The Austro-Daimler Panzerautomobil was an armored car built by Austro-Daimler in 1905 for use with the Austro-Hungarian Army.

Design of the Panzerautomobil started in 1904, based on a 4x4 drive built by Paul Daimler, with Hauptmann Robert Wolf serving as a main designer of the finished armored car itself. The fully enclosed body consisted of 3mm thick nickel steel armor, with an armored engine housing and a crew compartment housing the driver, gunner, and two crewmen. The driver had two vision slits but no side vision ports, thus limited his field of view. To compensate for this, a roof hatch was installed and the driver's seat as well as the steering mechanism could be elevated so that he could look around and drive at the same time. Armament consisted of a 7.62mm Maxim machine gun housed in a 3.5mm thick dome shaped armored turret which was capable of 360 degree rotation. The engine was a 4.4 liter, 4-cylinder Daimler piston engine capable of 30-35 (depending on the source) hp at 1050 rpm with fuel tank capacity giving approximately 10 hours worth of road travel. Front wheels (83 cm) were covered in nickel steel and the back wheels (92 cm) were partially armor covered spoked wood. All four tires were solid rubber.

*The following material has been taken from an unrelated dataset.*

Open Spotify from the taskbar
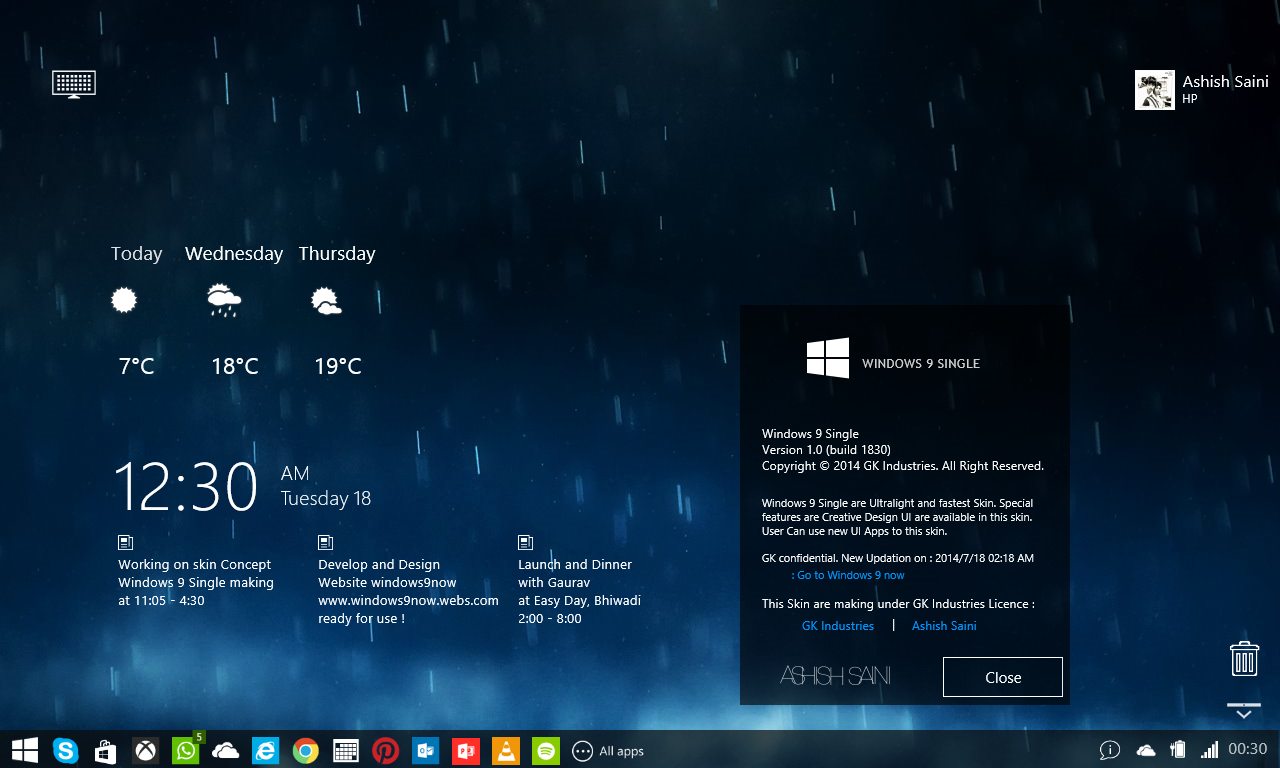Image resolution: width=1280 pixels, height=768 pixels. coord(545,750)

The first trials took place at Daimler-Motoren-Gesellschaft after the vehicle's completion in November, 1905. It was offered to the German War Industry but rejected, so was next exhibited at the 6th Wiener Nationaler Automobilausstellung (Vienna National Automotive Exhibition) in March, 1906. There it was shown to Archduke Franz Ferdinand, Archduke Franz Salvator, Archduke Friedrich and Emperor Franz Joseph. The car received several major modifications before the Kaisermanöver (Emperor Maneuvers, annual wargames) in August/September 1906 in Schlesien. A newly designed turret with a back hatch was installed, as well as a gun port for a second machine gun. Armored thickness was increased to 4mm and the engine was replaced with one capable of 40 hp. The changes increased the weight to 3,200 kg. Oberstleutnant Heinrich Graf Schönfeld was in command of the car when it made its appearance at the wargames and spoke well of it, making a 160 km drive before the start. The press and troops were both enthusiastic about the vehicle, which also drove back from Teschen after the games ended, a 250 km journey that took two days.

Unfortunately, Austria-Hungary wasn't interested in purchasing the Panzerautomobil, so it was exhibited in Paris at the Grand Palais in December, 1906, where the French referred to it as the Austro Daimler Mercedes de 45 cv. France was interested in the vehicle, but only as a comparison to the Charron, Girardot et Voigt 1902 armored car. In January 1907 it was tested by the French Army where it exceeded expectations on rough terrain. However, the Commission d’étude des armes portatives et de petit calibre (Commission for the Study of Portable and Small Firearms) reported on 4 May 1909 that contemporary armored cars weren't fit for service due to relatively bad off-road performance and high production costs.

The AD Panzerautomobil was returned to Austria and likely scrapped a few years later. While promising, none of the armored cars of this era were ready for full time use. The design inspired a prop armored car that appeared in the movie A Fistful of Dynamite.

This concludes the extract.